Tuesday, November 8, 2011

Potimarron squash soup: day 215.

Yowza! Two months without a post!! As you can see, my foray into the fine and admirable world of beer brewing has been taking a lot of my free time (both on the brewing front and the emptying-bottles-for-the-next-batch front). As several people have been attributed to saying, "Beer is proof that God loves us!" Amen to that, brothers and sisters. But I digress...

You're here for the squash soup recipe. Well, as luck would have it, my dear squashes decided to ripen the very day I was about to leave for Stockholm for a week. (Stockholm rocks, by the way. Special thanks to the Akkurat Pub for brilliant cask conditioned ales, The Delta Saints for a great show at the Akkurat on the day I arrived, and to my brilliant dance partners Julie, Alessandro, and Kristina who made Viveka's party a real hoot! But I digress again...).

ANYWAY, I knew that if I left my squashes in the garden while I was off dancing in Stockholm the squirrels would make them look like this (!) -- as they did with the poor sucker I left out "just to see."

Thankfully I had the presence of mind to harvest them when they looked like this, after which I hid them in the cold room in the basement (with all that beeeeeeer!) to await their fate in the soup pot a week later.

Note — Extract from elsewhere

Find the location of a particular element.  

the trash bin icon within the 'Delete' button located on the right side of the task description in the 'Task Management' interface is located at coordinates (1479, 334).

So, on with the recipe (finally!). You'll need 1 potimarron squash (see here to start your own 215 day odessey if they are not at your local store), 3 leeks (or two fat ones), 3 cups of milk, about 3 cups of water, salt, pepper, nutmeg, and for a garnish: a tart apple, some toasted hazelnuts, and a blub of heavy cream.

The first thing to do is give your squash a scrub. It goes in the pot peel and all so you'll want it to be mostly clean. Then hack the thing in half with a cleaver (that comes all the way from China -- but be careful!), scoop out the seeds (save them for next year!), slice it into wedges, and then chop those wedges into little cubes. Phew!

Now get those leeks clean. As you know (or will know soon) leeks are usually full of sand. The coolest way to clean this gunk out is to slice the leek lengthwise almost to the root, and then open the two sides like a book under a running tap to wash the goop out from between the layers.

Once the leeks are clean, chop 'em up!

Put the leeks, squash, milk, and water into a big Dutch oven. Add a good dose of salt, and bring it all to a boil. Then lower the heat and simmer uncovered for about half an hour (until the squash is soft).

Once the squash is cooked, it's time to puree! If you don't have a food processor, this will be no fun, so skip the whole recipe -- OR, if you're already 214 days in, peel the squash before you cook it and use a food mill or potato ricer or some other retro implement to get the job done. The peeling will be key though, since without those whirring Moulinex blades, your hopes of rendering the peel edible will be dashed. (I sure hope you read the whole recipe first like you're supposed to.) Puree in batches so the food processor doesn't overflow (never, ever, fun).

Now is a good time to switch pots, since you need a place to put the puree. At this point you can decide if you want to thin the soup with a little more milk -- totally personal preference here.

Season with nutmeg (however much you think is reasonable) and add some salt and pepper if a taste makes you think it's deficient. Then heat it up again in the nice clean pot.

While it's heating, get your garnishes ready.

Toast some hazelnuts in a skillet.Then chop 'em up.

Chop an apple nice and fine.

And serve! Put the apple and nuts in the bottom of your soup bowls, ladle in the soup, and drizzle with a little cream. Looks great, tastes great, and was almost worth the 215 day wait! :D Bon appetit! And special thanks to Dorie Greenspan whose recipe got this whole ball rolling so many days ago!

1 comment:

  1. Brilliant. Trying this one this week. You clean your leaks the same way my grandmother taught me to clean mine. Great minds and all.